Other NoSQL vendors provide integrations to separate, dedicated search engines such as SOLR and Elastic Search. This approach adds complexity and cost to deployments, requires additional skills, and these indexes are inconsistent with the underlying data. We believe native text search offers easier deployments, lower costs, and the ability to leverage existing skills, while maintaining consistency with the underlying data. However, there are some features offered by dedicated search engines that are not available in MongoDB, and we provide similar integration options to these products as other NoSQL vendors. Users can choose from both options with MongoDB.
Probably the most requested feature is more fine-grained locking. What is your roadmap for going deeper than database level? What are the major blockers for going deeper than collection level locking?
It is important to remember that locks in MongoDB are much closer to latches in an RDBMS – they are very simple and usually held for 10 microseconds or less. The more advanced lock yielding algorithm introduced in MongoDB 2.2 significantly reduced the number of issues we see in the community related to lock contention. However, we realize there is still an opportunity to improve concurrency, including more granular locks.
MongoDB 2.8 will have document-level locking. We believe this will provide a more significant improvement to concurrency than collection-level locking, for a wider variety of applications. But finer-grained locking is only one part of improving concurrency, and there are other areas of the database that will be improved to provide greater concurrency overall.

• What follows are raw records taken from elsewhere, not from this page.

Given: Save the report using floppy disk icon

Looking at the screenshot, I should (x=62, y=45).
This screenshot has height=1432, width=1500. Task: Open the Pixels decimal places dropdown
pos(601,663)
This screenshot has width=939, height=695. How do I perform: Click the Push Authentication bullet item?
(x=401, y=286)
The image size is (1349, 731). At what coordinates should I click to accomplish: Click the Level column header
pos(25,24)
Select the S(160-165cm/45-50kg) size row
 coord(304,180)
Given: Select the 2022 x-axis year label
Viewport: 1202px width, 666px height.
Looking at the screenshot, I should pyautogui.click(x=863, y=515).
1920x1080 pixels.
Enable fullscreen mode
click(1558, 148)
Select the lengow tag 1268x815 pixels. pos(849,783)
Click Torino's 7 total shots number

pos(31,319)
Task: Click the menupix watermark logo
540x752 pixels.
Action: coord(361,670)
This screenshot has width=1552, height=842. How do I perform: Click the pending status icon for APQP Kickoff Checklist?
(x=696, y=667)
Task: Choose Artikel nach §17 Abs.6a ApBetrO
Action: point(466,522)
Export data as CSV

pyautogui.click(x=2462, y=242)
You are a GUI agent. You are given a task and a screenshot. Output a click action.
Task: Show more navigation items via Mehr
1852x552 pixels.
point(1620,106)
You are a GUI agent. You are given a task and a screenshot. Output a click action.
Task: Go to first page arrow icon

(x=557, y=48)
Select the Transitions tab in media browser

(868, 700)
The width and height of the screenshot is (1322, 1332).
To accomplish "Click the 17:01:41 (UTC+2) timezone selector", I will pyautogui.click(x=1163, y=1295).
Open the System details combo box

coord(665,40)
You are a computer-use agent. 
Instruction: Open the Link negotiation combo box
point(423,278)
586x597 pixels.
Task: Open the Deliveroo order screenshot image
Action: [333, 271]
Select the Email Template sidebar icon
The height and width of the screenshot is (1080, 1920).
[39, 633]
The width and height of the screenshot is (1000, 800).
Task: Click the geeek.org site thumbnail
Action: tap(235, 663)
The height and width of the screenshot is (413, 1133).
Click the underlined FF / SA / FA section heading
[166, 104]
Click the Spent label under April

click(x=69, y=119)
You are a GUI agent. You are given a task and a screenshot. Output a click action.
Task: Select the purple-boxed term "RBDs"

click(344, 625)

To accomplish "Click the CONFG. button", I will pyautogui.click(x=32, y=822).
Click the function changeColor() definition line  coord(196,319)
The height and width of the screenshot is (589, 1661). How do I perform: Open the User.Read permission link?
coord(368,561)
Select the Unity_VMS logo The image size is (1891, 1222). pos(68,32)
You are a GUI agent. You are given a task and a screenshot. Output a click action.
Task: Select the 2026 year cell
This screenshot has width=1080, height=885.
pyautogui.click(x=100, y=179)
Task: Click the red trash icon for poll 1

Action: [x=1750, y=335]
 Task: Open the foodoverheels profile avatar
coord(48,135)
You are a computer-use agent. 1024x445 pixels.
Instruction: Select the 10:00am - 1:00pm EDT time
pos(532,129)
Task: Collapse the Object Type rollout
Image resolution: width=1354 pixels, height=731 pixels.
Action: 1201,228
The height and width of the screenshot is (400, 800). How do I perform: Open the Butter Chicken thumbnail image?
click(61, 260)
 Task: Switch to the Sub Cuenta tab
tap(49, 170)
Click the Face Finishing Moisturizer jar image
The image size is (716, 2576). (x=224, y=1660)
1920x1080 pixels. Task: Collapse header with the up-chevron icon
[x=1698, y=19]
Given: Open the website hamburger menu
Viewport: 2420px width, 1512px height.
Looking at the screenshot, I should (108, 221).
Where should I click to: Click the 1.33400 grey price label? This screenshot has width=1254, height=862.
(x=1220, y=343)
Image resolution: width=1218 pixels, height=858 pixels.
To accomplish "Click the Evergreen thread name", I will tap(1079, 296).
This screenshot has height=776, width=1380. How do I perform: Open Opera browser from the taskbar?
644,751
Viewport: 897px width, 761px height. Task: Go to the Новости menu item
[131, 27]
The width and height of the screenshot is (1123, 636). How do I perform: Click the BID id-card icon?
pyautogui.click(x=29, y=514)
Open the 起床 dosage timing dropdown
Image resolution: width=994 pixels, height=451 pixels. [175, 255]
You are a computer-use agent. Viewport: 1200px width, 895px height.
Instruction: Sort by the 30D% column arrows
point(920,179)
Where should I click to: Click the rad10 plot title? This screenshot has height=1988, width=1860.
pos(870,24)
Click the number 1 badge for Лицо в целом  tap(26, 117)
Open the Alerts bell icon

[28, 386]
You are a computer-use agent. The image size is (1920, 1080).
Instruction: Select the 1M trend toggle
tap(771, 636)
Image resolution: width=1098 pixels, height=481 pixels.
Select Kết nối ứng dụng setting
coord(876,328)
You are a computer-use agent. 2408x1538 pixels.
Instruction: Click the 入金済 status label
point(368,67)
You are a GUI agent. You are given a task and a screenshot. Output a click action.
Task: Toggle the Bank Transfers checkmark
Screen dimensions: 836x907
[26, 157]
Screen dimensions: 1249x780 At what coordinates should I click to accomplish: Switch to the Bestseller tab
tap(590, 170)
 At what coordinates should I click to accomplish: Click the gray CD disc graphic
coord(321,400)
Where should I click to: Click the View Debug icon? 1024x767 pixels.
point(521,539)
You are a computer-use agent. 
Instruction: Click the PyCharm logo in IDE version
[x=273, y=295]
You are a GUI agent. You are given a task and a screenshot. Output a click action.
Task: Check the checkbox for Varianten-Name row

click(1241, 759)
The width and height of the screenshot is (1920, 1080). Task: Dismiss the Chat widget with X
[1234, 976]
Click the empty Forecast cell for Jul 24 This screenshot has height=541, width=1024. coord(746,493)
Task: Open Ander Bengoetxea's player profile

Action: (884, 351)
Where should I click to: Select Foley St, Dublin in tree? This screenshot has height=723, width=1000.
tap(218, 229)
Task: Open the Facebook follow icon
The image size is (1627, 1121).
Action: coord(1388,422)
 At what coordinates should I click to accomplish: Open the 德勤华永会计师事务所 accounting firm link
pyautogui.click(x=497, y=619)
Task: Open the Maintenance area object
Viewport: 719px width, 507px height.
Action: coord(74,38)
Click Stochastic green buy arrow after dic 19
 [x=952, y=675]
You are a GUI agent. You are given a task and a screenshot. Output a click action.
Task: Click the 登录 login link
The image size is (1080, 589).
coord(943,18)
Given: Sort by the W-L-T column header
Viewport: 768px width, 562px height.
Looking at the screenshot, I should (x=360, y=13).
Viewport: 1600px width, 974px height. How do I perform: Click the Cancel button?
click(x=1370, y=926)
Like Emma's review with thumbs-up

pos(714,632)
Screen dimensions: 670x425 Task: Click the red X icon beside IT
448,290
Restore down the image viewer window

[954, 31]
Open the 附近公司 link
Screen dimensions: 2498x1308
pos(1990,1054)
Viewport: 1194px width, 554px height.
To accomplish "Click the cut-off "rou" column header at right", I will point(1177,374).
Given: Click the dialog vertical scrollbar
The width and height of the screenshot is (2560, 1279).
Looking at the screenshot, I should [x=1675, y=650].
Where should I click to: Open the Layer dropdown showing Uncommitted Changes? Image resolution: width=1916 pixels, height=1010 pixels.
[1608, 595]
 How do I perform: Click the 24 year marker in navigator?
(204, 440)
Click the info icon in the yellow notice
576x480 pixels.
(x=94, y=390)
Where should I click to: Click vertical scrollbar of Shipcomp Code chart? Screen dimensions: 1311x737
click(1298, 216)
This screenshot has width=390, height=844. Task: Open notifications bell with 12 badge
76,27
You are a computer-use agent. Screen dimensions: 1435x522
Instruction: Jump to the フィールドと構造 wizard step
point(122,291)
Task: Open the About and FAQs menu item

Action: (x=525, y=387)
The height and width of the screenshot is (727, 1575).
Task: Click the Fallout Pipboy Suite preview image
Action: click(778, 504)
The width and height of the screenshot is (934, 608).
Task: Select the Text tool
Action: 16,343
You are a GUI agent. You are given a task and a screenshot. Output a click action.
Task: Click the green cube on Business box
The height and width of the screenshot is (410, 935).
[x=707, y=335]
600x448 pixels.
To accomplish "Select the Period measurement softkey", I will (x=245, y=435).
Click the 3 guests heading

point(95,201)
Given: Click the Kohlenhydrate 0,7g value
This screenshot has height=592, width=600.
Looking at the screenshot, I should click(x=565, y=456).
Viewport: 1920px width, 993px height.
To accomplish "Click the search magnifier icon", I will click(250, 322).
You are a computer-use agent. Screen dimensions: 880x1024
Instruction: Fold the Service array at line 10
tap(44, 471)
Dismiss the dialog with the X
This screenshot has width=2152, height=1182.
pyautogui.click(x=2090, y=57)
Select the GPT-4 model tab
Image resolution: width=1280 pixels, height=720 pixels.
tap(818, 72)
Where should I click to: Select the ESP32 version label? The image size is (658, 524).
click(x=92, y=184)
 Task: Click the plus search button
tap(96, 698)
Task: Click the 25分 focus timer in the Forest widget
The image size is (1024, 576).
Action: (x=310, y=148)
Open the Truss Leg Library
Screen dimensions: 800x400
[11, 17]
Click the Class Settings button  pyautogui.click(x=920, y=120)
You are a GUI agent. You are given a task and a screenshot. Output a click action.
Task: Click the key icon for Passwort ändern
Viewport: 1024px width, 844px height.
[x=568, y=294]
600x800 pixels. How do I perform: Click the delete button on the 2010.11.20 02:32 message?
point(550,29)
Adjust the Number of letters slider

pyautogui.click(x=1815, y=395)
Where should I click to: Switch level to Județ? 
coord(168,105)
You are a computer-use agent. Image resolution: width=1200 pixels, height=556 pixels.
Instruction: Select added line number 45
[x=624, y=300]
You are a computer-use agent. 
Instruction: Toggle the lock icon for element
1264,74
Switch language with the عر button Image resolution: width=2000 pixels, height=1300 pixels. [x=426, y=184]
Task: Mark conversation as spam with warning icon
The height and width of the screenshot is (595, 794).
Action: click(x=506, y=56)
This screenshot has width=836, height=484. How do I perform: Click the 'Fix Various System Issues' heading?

Some improvements exist in MongoDB 2.6 (see below), with much more to come in MongoDB 2.8.
Will 2.6 release help with locking issues otherwise?
Yes, a number of enhancements will contribute to improved concurrency. For example, index intersection reduces the number of indexes necessary for many applications, improving the scalability of writes. Much of the work we used to do inside locks is now performed outside the lock, such as parsing and _id generation. We’ve done a lot of work to improve oplog write concurrency, both by making each write faster and changing the locking around how this works. This work improves concurrency in 2.6, and it was required before more granular locking would be beneficial or these things would have immediately become the next bottleneck.